=== Instruções ===
1. Segundo o texto para leitura, o que nos aconteceu no passado?
2. Nos registros, copie as linhas que vão da que contém "Click the green" até o fim, trocando "green" por "blue" sem alterar mais nada. Apresente somente essas linhas.

=== Texto para leitura ===
Entendemos que alguns fazem "política" - se é
que se pode fazer isso- com o desejo de destruição do outro. As ações, além de movidas
para adquirir os bens materiais do objeto odiado (o povo), transcendem para o
impedimento de ações que possam ser promovidas a favor dos menos favorecidos no
futuro. É uma agressão atemporal.
No passado fomos calados pela ditadura. No presente,
vilipendiados pela ignorância e falta de argumento político. E agora? Para o
futuro? Nem Deus, nem Marx, muito menos Freud podem prever a catástrofe
apocalíptica que acontecerá com a classe operária.
O que se quer eliminar não é só aquele que está ali, o
oprimido, mas o real, aquilo de insuportável e ingovernável que aparece como o
impossível de ser abarcado, representado, dominado.

=== Trecho dos registros ===

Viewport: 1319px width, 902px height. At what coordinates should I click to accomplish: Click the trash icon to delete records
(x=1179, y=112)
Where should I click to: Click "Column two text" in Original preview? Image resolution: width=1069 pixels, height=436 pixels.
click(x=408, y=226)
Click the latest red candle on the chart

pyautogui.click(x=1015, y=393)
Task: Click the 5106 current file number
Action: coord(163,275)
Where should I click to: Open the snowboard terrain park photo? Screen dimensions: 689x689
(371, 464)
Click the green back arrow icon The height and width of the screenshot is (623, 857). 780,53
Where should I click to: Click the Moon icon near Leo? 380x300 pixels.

=== Respostas ===
1. Fomos calados pela ditadura.

2.
Click the blue back arrow icon The height and width of the screenshot is (623, 857). 780,53
Where should I click to: Click the Moon icon near Leo? 380x300 pixels.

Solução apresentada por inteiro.